Tinner Hill is an historic area of Falls Church, Virginia, named after Charles and Mary Tinner, an African-American couple who bought land there in the late 19th century. Family members quarried stone used in many buildings nearby. Between 1910 and 1918, their descendant Joseph Tinner and Edwin Bancroft Henderson fought for civil rights and helped found the first rural branch of the National Association for the Advancement of Colored People.
In 1915, Joseph Tinner and Dr. Edwin B. Henderson (already a NAACP member in Washington D.C. and who had spent summers with his grandmother in this area before moving there with his wife in 1910) organized the Colored Citizens Protective League (CCPL). This responded to a new Falls Church town mandating residential racial segregation, as allowed pursuant to legislation passed by the Virginia General Assembly in 1912. Falls Church wanted to restrict African-Americans to the area south of Fairfax Street, Liberty and Douglass Avenues, which according to a special survey had 53 colored and 8 white residents, while 1,212 white and 113 colored residents lived in the rest of the town. The CCPL filed a lawsuit to block enforcement, and were successful in the Supreme Court of Virginia. However, educational segregation persisted, and Henderson later recalled that Falls Church soon ceded the area to Fairfax County (according to him to eliminate them as potential Republican voters). In 1917 the U.S. Supreme Court decided Buchanan v. Warley, blocking similar state residential segregation laws.
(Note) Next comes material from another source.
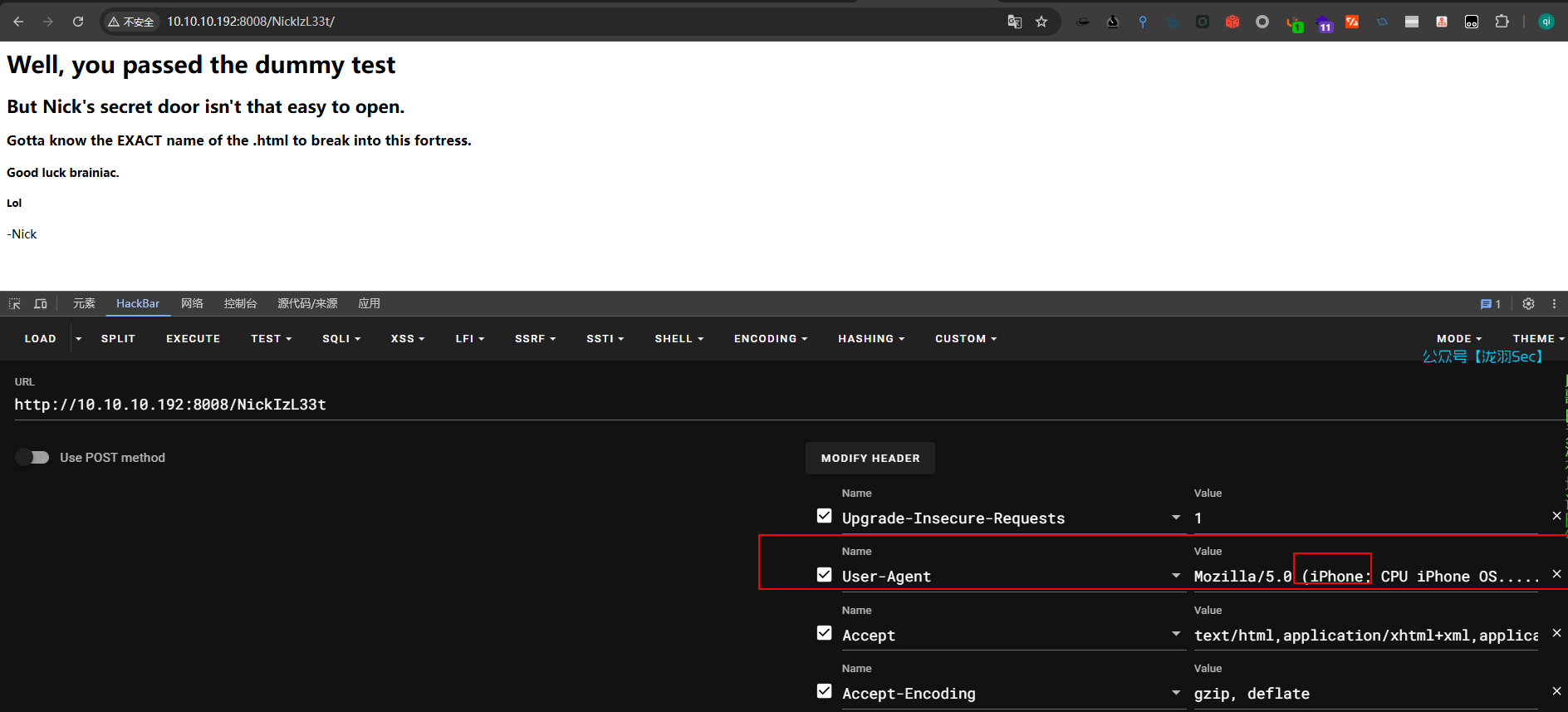
Task: Open the browser extensions puzzle icon
Action: point(1502,22)
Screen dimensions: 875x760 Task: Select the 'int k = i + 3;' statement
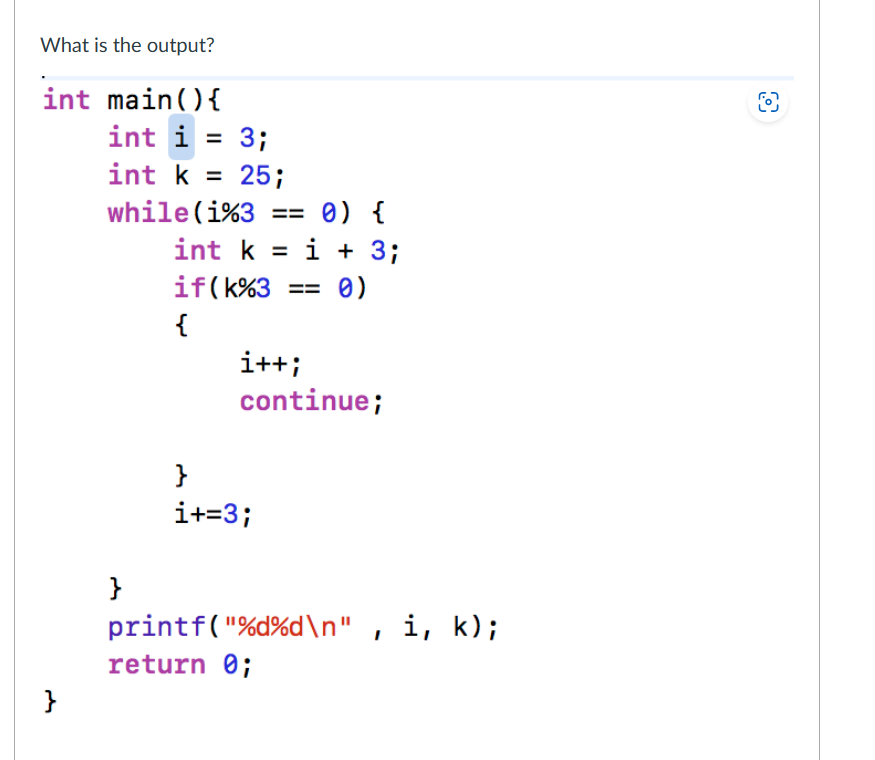[x=287, y=250]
In addition to engaging in a letter writing campaign against the ordinance, Dr. Henderson requested a charter for a local branch of the NAACP, although the first six branches since the NAACP's founding in 1909 were all in cities. The NAACP first allowed the CCPL to operate a standing committee. In 1918, the NAACP granted the CCPL a charter which allowed it to form the Falls Church and Vicinity NAACP. The first rural branch had about 40 members and 8 officers, including Tinner as the first president, and Henderson as secretary. In 1944 the NAACP issued the branch a new charter as the "Fairfax County Branch."